The second section takes a closer look at the characteristics of workers employed in the key manufacturing sectors in the most vulnerable regions. It identifies individual characteristics which may make workers particularly vulnerable to changes in skill needs, risks of job loss and other forms of employment restructuring the sectoral transformations may bring. This section identifies vulnerable workers who may need support to ensure a just transition.

The third section considers the productivity performance of firms in the most affected regions. As shown in the first chapter, integrating new zero-emission technologies is important for moving key manufacturing sectors to climate neutrality by 2050. The most productive firms are likely to be best able to integrate these new technologies. Regions with more productive firms in key manufacturing sectors may therefore face fewer challenges and may be better placed to grasp opportunities in the transition to climate neutrality.

This section discusses the socio-economic indicators that point to further vulnerabilities to impacts of the transition to climate neutrality in regions already identified as vulnerable. It considers the following indicators to assess potential socio-economic impacts and vulnerabilities:

  • Regions with lower GDP per capita will have fewer resources, in the public and private sectors, to provide services, infrastructure and other forms of support to firms and individuals involved in the transformations. They may also be less able to offer attractive alternatives for economic activity or employment.

  • Similar to GDP per capita, the regional wage indicates workers’ resources available to absorb economic shocks and take advantage of opportunities during the transition.

  • A higher relative poverty risk increases the vulnerability of regions, as a greater number of already vulnerable people will be affected by the transformations.

  • Lower unemployment in each region indicates a larger number of alternative job opportunities. Increases in unemployment and poverty would most likely result in lower demand for services in a region.

  • High educational attainment may reflect the skillsets of workers and their ability to adapt to transitional changes. Regions with lower levels of education may find it more difficult to smoothly transition their workers to the new employment opportunities that may arise from the transition.

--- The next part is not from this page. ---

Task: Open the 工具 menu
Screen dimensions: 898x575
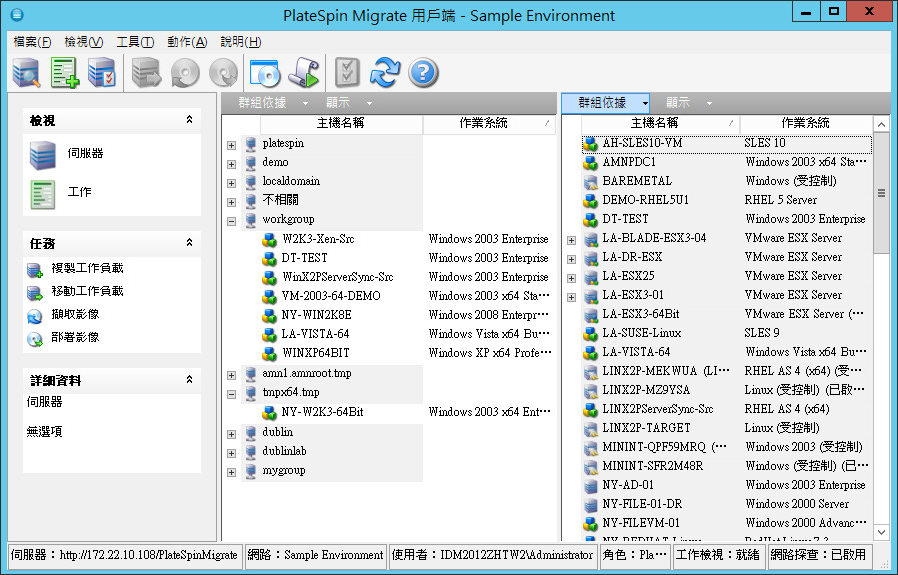Action: point(134,42)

  • Regions with faster Internet download speed may have a better-developed capacity to take advantage of economic opportunities resulting from digitalisation. As discussed in the first chapter, circular economy practices require good data connectivity, for example to take advantage of asset-sharing business models. Moreover, Internet connectivity can offer opportunities for the diversification of economic activity. Hence, technical proficiency would likely help regions to mitigate negative effects during the transition to climate neutrality.

  • Net migration reflects the attractiveness of a region and its ability to attract workers and retain its inhabitants. A positive net migration increases the flow of ideas and skills into a region, increasing the ability to capture the opportunities created by the transition. Net outmigration often leaves regions with an ageing population who may have more difficulty in facing challenges and seizing opportunities. Net outmigration may also increase per capita costs in providing infrastructure services, including the infrastructure needed for climate neutrality. Outmigration can however also help workers adapt by moving towards regions with transition opportunities.

  • The difference between the average wage in the key manufacturing sectors and the average regional wage illustrates the contribution of key sector jobs to regional wealth. This is the only sector-specific regional indicator. Regions, where these wage differences are large, may be more vulnerable to any local job losses or restructuring of employment in key manufacturing sectors, especially if regional employment in these key manufacturing sectors is large. Regional employment shares in key manufacturing sectors were identified in the second chapter.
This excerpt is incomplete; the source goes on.